TASK BRIEF »
Reproduce every line of the data below with no changes.

Word and item position data:

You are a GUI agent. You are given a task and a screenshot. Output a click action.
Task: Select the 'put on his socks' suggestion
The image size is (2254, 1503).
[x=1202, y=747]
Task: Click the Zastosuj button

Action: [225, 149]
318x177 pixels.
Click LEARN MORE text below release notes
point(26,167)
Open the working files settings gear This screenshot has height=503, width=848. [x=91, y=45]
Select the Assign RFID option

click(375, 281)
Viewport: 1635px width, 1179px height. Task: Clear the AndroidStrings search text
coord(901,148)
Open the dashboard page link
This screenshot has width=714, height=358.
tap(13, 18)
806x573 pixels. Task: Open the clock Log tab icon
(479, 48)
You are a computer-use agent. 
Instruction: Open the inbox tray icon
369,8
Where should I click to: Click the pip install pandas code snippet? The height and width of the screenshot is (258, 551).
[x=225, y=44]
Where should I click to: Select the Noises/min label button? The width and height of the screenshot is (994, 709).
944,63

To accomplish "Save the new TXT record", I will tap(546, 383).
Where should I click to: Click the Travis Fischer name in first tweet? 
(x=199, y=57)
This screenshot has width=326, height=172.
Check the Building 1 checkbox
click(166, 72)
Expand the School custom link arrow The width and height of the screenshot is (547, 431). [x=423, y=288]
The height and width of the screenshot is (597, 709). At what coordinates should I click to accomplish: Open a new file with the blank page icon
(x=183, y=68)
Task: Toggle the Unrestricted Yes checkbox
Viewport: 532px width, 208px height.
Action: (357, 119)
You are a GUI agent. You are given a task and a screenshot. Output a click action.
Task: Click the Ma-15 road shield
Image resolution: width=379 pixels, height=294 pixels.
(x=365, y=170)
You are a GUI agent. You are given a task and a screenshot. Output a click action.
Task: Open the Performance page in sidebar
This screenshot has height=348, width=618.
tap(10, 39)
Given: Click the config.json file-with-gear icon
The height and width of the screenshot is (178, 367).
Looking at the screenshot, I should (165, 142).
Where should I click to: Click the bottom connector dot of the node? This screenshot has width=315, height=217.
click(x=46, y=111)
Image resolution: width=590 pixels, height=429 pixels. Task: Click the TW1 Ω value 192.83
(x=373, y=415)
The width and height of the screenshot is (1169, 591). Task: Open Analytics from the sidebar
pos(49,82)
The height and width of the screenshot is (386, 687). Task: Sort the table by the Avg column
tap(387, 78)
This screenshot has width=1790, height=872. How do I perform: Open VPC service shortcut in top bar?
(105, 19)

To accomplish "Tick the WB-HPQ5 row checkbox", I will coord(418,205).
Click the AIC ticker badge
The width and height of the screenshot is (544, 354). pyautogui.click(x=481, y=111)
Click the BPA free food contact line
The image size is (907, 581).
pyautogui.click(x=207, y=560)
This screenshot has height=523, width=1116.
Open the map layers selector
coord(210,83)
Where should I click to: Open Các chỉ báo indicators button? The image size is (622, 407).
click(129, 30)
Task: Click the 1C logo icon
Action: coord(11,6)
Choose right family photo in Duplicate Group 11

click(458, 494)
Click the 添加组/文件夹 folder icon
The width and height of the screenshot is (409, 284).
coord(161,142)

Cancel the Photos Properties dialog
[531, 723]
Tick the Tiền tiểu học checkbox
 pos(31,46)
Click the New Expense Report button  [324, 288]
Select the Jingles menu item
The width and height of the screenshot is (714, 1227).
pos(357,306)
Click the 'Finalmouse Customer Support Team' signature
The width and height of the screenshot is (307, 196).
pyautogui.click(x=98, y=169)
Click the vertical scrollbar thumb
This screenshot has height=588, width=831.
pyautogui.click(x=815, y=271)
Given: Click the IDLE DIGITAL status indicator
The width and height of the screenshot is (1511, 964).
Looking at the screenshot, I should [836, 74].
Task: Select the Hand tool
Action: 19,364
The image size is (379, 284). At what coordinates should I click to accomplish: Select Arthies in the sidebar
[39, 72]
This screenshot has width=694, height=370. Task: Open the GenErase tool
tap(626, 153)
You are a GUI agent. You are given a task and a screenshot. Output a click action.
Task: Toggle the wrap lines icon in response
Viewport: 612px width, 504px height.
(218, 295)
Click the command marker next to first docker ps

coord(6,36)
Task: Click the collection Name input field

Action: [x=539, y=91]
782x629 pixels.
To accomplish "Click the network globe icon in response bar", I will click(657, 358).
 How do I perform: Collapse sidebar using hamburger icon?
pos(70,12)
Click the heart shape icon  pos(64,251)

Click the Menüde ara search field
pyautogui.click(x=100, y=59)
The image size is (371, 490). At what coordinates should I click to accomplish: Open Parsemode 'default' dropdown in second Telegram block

ANSWER TO THE PROBLEM »
You are a GUI agent. You are given a task and a screenshot. Output a click action.
Task: Select the 'put on his socks' suggestion
The image size is (2254, 1503).
[x=1202, y=747]
Task: Click the Zastosuj button

Action: [225, 149]
318x177 pixels.
Click LEARN MORE text below release notes
point(26,167)
Open the working files settings gear This screenshot has height=503, width=848. [x=91, y=45]
Select the Assign RFID option

click(375, 281)
Viewport: 1635px width, 1179px height. Task: Clear the AndroidStrings search text
coord(901,148)
Open the dashboard page link
This screenshot has width=714, height=358.
tap(13, 18)
806x573 pixels. Task: Open the clock Log tab icon
(479, 48)
You are a computer-use agent. 
Instruction: Open the inbox tray icon
369,8
Where should I click to: Click the pip install pandas code snippet? The height and width of the screenshot is (258, 551).
[x=225, y=44]
Where should I click to: Select the Noises/min label button? The width and height of the screenshot is (994, 709).
944,63

To accomplish "Save the new TXT record", I will tap(546, 383).
Where should I click to: Click the Travis Fischer name in first tweet? 
(x=199, y=57)
This screenshot has width=326, height=172.
Check the Building 1 checkbox
click(166, 72)
Expand the School custom link arrow The width and height of the screenshot is (547, 431). [x=423, y=288]
The height and width of the screenshot is (597, 709). At what coordinates should I click to accomplish: Open a new file with the blank page icon
(x=183, y=68)
Task: Toggle the Unrestricted Yes checkbox
Viewport: 532px width, 208px height.
Action: (357, 119)
You are a GUI agent. You are given a task and a screenshot. Output a click action.
Task: Click the Ma-15 road shield
Image resolution: width=379 pixels, height=294 pixels.
(x=365, y=170)
You are a GUI agent. You are given a task and a screenshot. Output a click action.
Task: Open the Performance page in sidebar
This screenshot has height=348, width=618.
tap(10, 39)
Given: Click the config.json file-with-gear icon
The height and width of the screenshot is (178, 367).
Looking at the screenshot, I should (165, 142).
Where should I click to: Click the bottom connector dot of the node? This screenshot has width=315, height=217.
click(x=46, y=111)
Image resolution: width=590 pixels, height=429 pixels. Task: Click the TW1 Ω value 192.83
(x=373, y=415)
The width and height of the screenshot is (1169, 591). Task: Open Analytics from the sidebar
pos(49,82)
The height and width of the screenshot is (386, 687). Task: Sort the table by the Avg column
tap(387, 78)
This screenshot has width=1790, height=872. How do I perform: Open VPC service shortcut in top bar?
(105, 19)

To accomplish "Tick the WB-HPQ5 row checkbox", I will coord(418,205).
Click the AIC ticker badge
The width and height of the screenshot is (544, 354). pyautogui.click(x=481, y=111)
Click the BPA free food contact line
The image size is (907, 581).
pyautogui.click(x=207, y=560)
This screenshot has height=523, width=1116.
Open the map layers selector
coord(210,83)
Where should I click to: Open Các chỉ báo indicators button? The image size is (622, 407).
click(129, 30)
Task: Click the 1C logo icon
Action: coord(11,6)
Choose right family photo in Duplicate Group 11

click(458, 494)
Click the 添加组/文件夹 folder icon
The width and height of the screenshot is (409, 284).
coord(161,142)

Cancel the Photos Properties dialog
[531, 723]
Tick the Tiền tiểu học checkbox
 pos(31,46)
Click the New Expense Report button  [324, 288]
Select the Jingles menu item
The width and height of the screenshot is (714, 1227).
pos(357,306)
Click the 'Finalmouse Customer Support Team' signature
The width and height of the screenshot is (307, 196).
pyautogui.click(x=98, y=169)
Click the vertical scrollbar thumb
This screenshot has height=588, width=831.
pyautogui.click(x=815, y=271)
Given: Click the IDLE DIGITAL status indicator
The width and height of the screenshot is (1511, 964).
Looking at the screenshot, I should [836, 74].
Task: Select the Hand tool
Action: 19,364
The image size is (379, 284). At what coordinates should I click to accomplish: Select Arthies in the sidebar
[39, 72]
This screenshot has width=694, height=370. Task: Open the GenErase tool
tap(626, 153)
You are a GUI agent. You are given a task and a screenshot. Output a click action.
Task: Toggle the wrap lines icon in response
Viewport: 612px width, 504px height.
(218, 295)
Click the command marker next to first docker ps

coord(6,36)
Task: Click the collection Name input field

Action: [x=539, y=91]
782x629 pixels.
To accomplish "Click the network globe icon in response bar", I will click(657, 358).
 How do I perform: Collapse sidebar using hamburger icon?
pos(70,12)
Click the heart shape icon  pos(64,251)

Click the Menüde ara search field
pyautogui.click(x=100, y=59)
The image size is (371, 490). At what coordinates should I click to accomplish: Open Parsemode 'default' dropdown in second Telegram block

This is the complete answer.